TRAVAIL DEMANDÉ –
Recopiez à l'identique le passage du texte ci-dessous sur les statues de Madrid, de « L’un des arcs » à « jamais pu profiter. », ces deux bornes incluses.
━━ TEXTE SOURCE ━━
On dit qu'il est possible de reconnaître des touristes dans une ville car ce sont les seuls à marcher la tête levée et les yeux tournés vers les hauteurs. En plus de provoquer des accidents occasionnels, cet exemple est un bon rappel de l’intéret de tout ce que l'on trouve en regardant, jour après jour, au-delà des premières images perçues. Comme toutes les grandes villes, la capitale recèle ses propres recoins cachés et quelques-uns se trouvent entre les toits. Les statues de Madrid observent ses rues depuis leurs hauteurs.
Une grande partie de ces statues situées sur les terrasses partagent des matériaux mais aussi un certain goût pour la mythologie. Des sculptures riches d’histoire qui ont fini par créer la leur, couronnant les édifices.
L’un des arcs de triomphe les plus récemment édifiés en Espagne est l'Arc de la Victoire à La Moncloa. C’est un modèle sobre rappelant l'architecture fasciste italienne, il fut construit dans les années 1950, dans le cadre des édifices typiques de l'après-guerre. Au sommet de ses 49 mètres se dresse la statue mythologique de Minerve, déesse romaine habituelle dans les sculptures urbaines, également connue sous le nom d'Athéna par les Grecs. La déesse olympienne couronne l’édifice montée sur un char tiré par quatre chevaux, tenant une couronne de laurier, symbole de la victoire. Un mirador dont le peuple de Madrid n'a jamais pu profiter.
Cet arc possédait aussi un autre surnom que lui avait donné la population madrilène. Il y avait une brasserie très proche de l'arc, connue comme El Laurel de Baco. Spontanément, le monument devint « Le laurier de Paco », en référence à Francisco Franco (Paco est un diminutif de Francisco)
Ce n'est pas la seule porte triomphale qui existe à Madrid et ce n'est pas non plus la seule avec des références mythologiques. La monumentale Porte d’Alcalá arbore la représentation de la Renommée, sans sa caractéristique trompette cependant. Dans la mythologie romaine et grecque, la renommée est considérée comme porteuse de nouvelles, pas nécessairement véridiques. C’était donc une déesse considérée sous certains doutes. La sculpture porte les armoiries de Carlos III à côté d'un Génie, un esprit considéré comme de bon augure. À l'époque où elle fut sculptée par Francisco Gutiérrez, l'image de la renommée était utilisée pour glorifier la bienveillance des monarques, de sorte que la statue portait en elle toute une signification.
Une autre Minerve célèbre et probablement plus connue est celle du Cercle des Beaux-Arts à Madrid. Elle est devenue un emblème des activités du Cercle et de la ville elle-même. La revue qui rassemble le vaste agenda culturel du Círculo porte son nom et c'est un plaisir de pouvoir contempler de près cette statue mythologique sur la mythique terrasse de Madrid. La sculpture de Minerve fut réalisée en bronze par Juan Vassallo en 1964 et mesure près de sept mètres de haut. Elle observe Madrid depuis les 46 mètres de l’édifice et la monter et l’installer fut un véritable casse-tête. Il fallut utiliser une plateforme de 12 m2 construite pour l'occasion, en plus de grues et d'échafaudages spécifiques. Parce qu'en dépit d'être creuse, ses trois tonnes et sa hauteur rendirent très compliqués son transfert et son placement.
━━━
━━ DONNÉES FOURNIES ━━
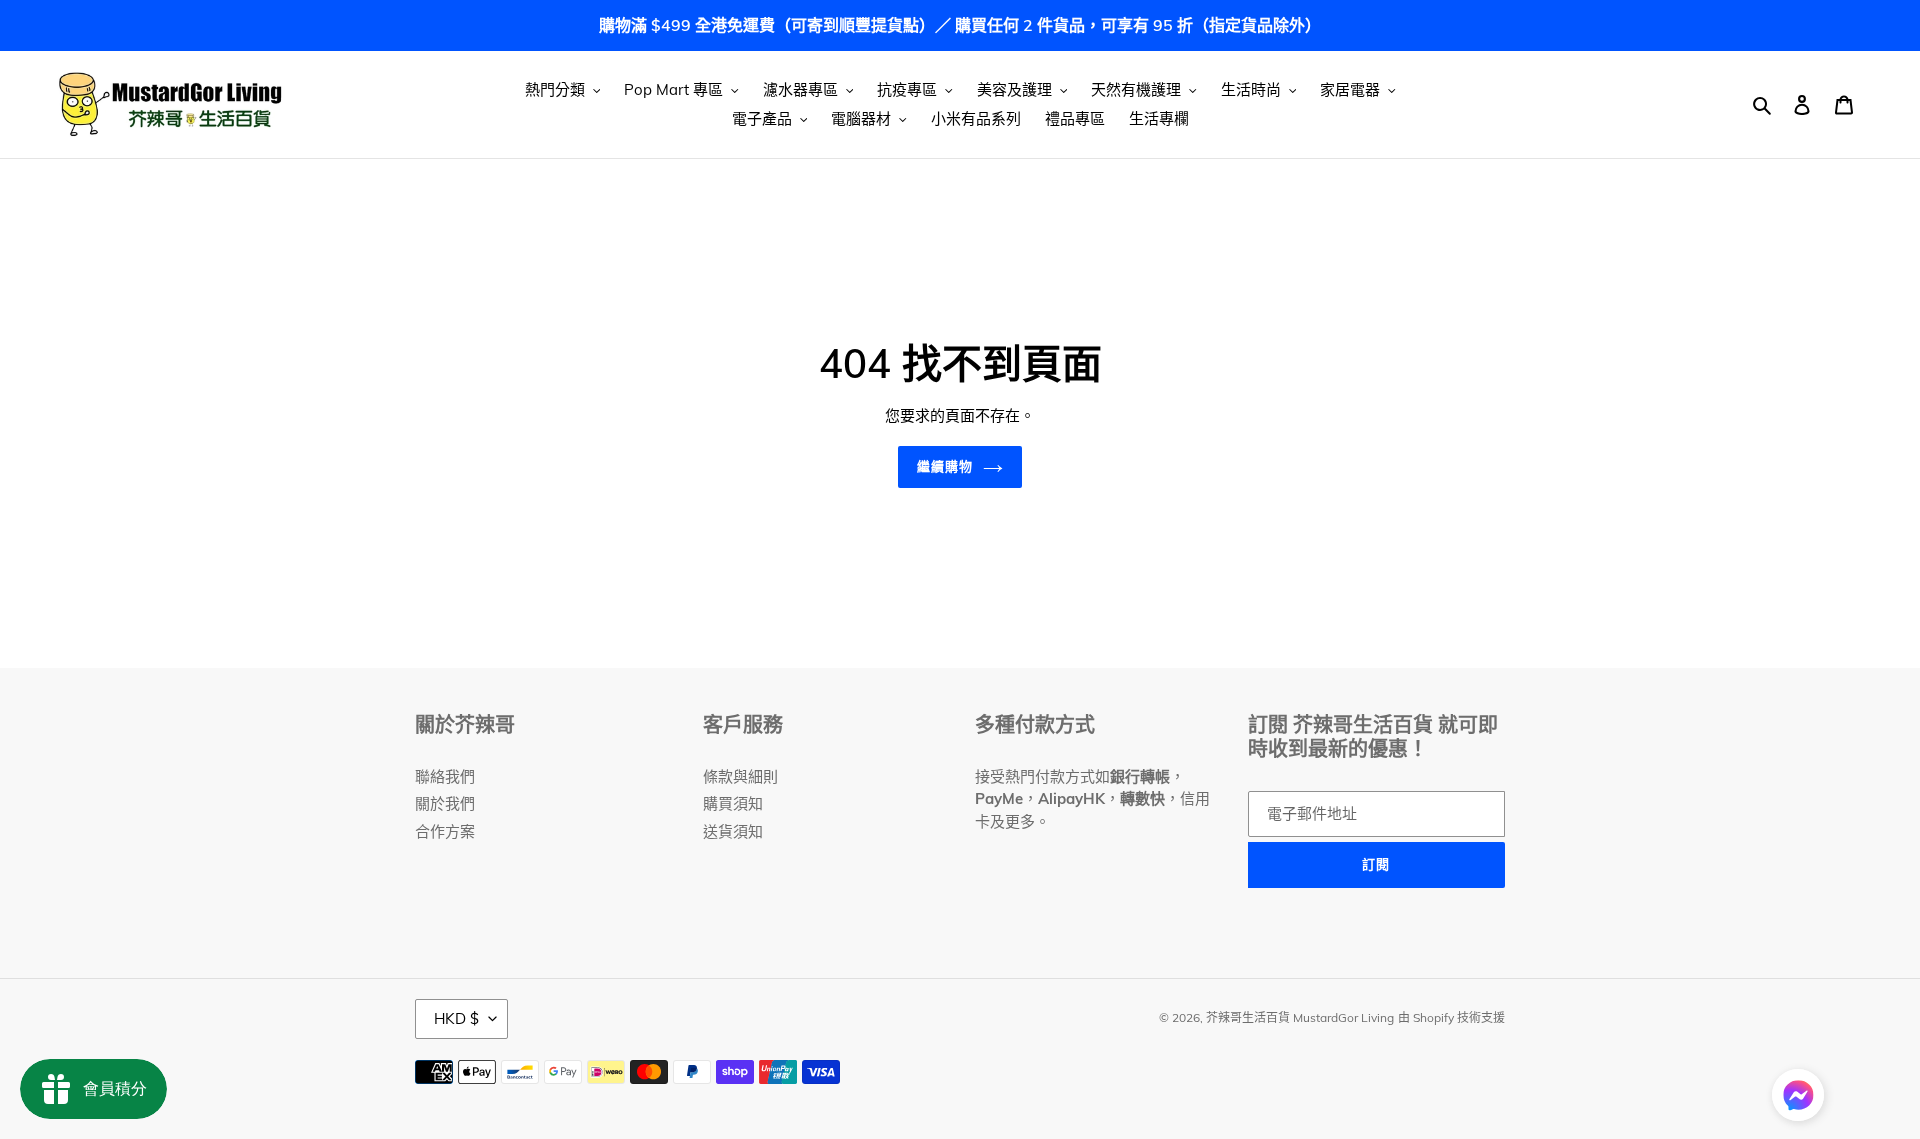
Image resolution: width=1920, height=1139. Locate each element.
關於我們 (445, 803)
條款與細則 (740, 776)
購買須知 (733, 803)
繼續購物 (945, 466)
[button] (1798, 1098)
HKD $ (456, 1018)
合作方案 (445, 831)
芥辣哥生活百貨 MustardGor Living (1300, 1017)
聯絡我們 (445, 776)
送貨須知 (733, 831)
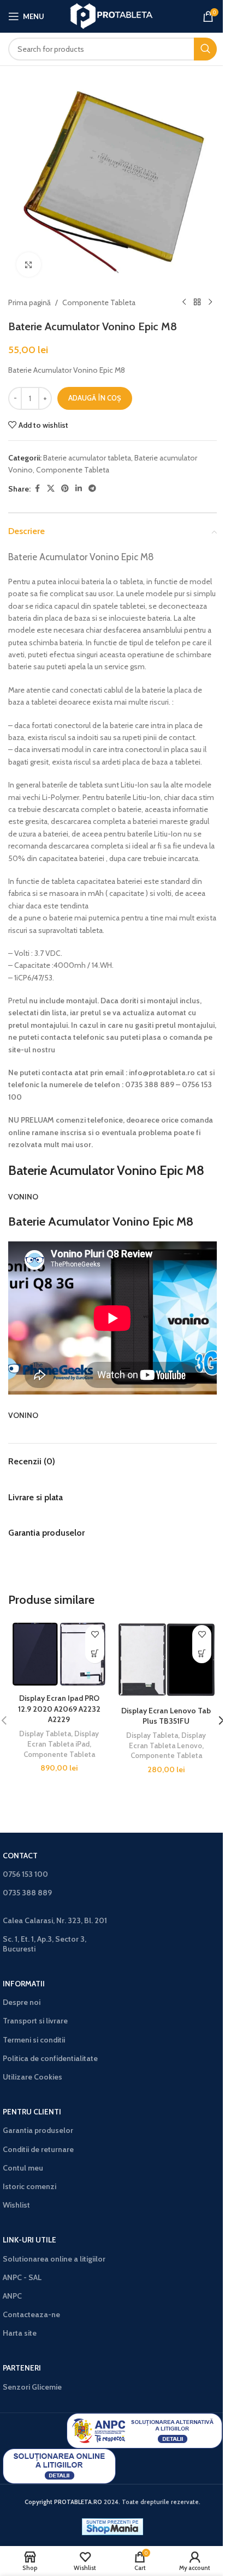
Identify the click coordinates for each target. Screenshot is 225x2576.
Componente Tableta (98, 302)
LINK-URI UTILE (29, 2240)
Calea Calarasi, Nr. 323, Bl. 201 (55, 1920)
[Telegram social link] (92, 488)
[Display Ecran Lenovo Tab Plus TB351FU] (166, 1660)
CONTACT (20, 1855)
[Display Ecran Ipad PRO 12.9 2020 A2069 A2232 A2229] (59, 1654)
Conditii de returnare (38, 2149)
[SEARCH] (205, 49)
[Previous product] (184, 302)
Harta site (20, 2333)
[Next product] (210, 302)
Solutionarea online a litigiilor (54, 2259)
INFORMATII (24, 1984)
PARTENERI (22, 2368)
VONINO (23, 1197)
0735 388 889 (27, 1893)
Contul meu (23, 2168)
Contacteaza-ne (31, 2314)
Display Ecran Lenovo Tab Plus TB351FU (166, 1716)
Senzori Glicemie (32, 2387)
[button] (94, 1653)
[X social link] (51, 488)
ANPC (12, 2296)
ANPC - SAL (22, 2277)
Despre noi (21, 2002)
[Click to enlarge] (28, 264)
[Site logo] (113, 15)
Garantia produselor (38, 2130)
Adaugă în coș (94, 397)
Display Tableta (45, 1733)
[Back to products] (197, 302)
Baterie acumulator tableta (87, 458)
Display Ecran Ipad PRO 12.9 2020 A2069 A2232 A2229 (59, 1708)
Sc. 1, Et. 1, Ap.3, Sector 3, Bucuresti (44, 1944)
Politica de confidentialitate (50, 2058)
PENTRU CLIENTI (32, 2112)
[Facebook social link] (37, 488)
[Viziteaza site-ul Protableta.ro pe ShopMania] (112, 2526)
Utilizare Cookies (32, 2077)
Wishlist (16, 2205)
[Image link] (144, 2430)
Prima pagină (29, 302)
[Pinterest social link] (65, 488)
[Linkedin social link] (78, 488)
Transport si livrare (35, 2021)
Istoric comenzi (29, 2186)
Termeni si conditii (34, 2040)
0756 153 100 (25, 1874)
━━━
RÉPONSE ATTENDUE –
L’un des arcs de triomphe les plus récemment édifiés en Espagne est l'Arc de la Victoire à La Moncloa. C’est un modèle sobre rappelant l'architecture fasciste italienne, il fut construit dans les années 1950, dans le cadre des édifices typiques de l'après-guerre. Au sommet de ses 49 mètres se dresse la statue mythologique de Minerve, déesse romaine habituelle dans les sculptures urbaines, également connue sous le nom d'Athéna par les Grecs. La déesse olympienne couronne l’édifice montée sur un char tiré par quatre chevaux, tenant une couronne de laurier, symbole de la victoire. Un mirador dont le peuple de Madrid n'a jamais pu profiter.